Zara
Zara, l'empire de la fast fashion fondé par le milliardaire Amancio Ortega, génère des milliards en vendant l'illusion du luxe à prix cassé, mais le modèle commence à craquer.
Zara est l’enseigne phare du groupe espagnol Inditex, la plus grande entreprise de mode au monde par le chiffre d’affaires. Fondée en 1975 à La Corogne (Espagne) par Amancio Ortega, elle s’est imposée en révolutionnant la chaîne logistique : des nouvelles collections toutes les deux semaines, un stock volontairement limité, et une capacité à copier les tendances des podiums en quelques jours à peine.
Ce qui fascine, et irrite, les consommateurs, c’est le paradoxe Zara : des prix accessibles, une image quasi-premium, et une présence mondiale de plusieurs milliers de magasins. Pourtant, l’enseigne fait face à une pression croissante : montée de Shein et Temu sur le bas de gamme, inflation qui érode les marges, et arbitrages immobiliers qui se traduisent par des fermetures de magasins dans des villes moyennes françaises.

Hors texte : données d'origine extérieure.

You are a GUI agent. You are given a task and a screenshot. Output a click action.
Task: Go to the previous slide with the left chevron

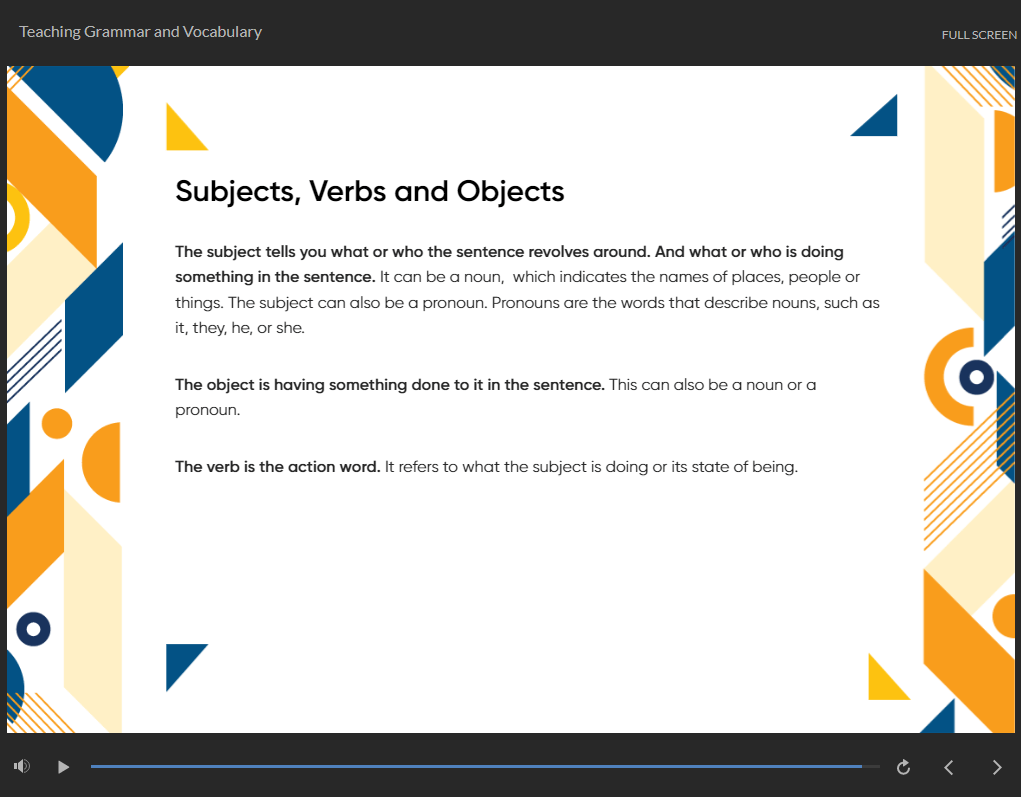pyautogui.click(x=949, y=767)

En France, Zara est arrivée en 1990 et compte parmi les marques de prêt-à-porter les plus fréquentées du pays. Mais le réseau se réorganise : les grandes métropoles et le e-commerce sont privilégiés au détriment des centres commerciaux des villes secondaires, ce qui alimente les inquiétudes locales et les recherches en ligne sur les fermetures.
Sur le plan financier, Inditex affiche des bénéfices records, plus de 5 milliards d’euros de bénéfice net en 2023, ce qui rend les fermetures de magasins moins un signe de détresse qu’un choix stratégique froid : concentrer les ressources là où la rentabilité par mètre carré est maximale. Ce sont les villes moyennes qui paient la note.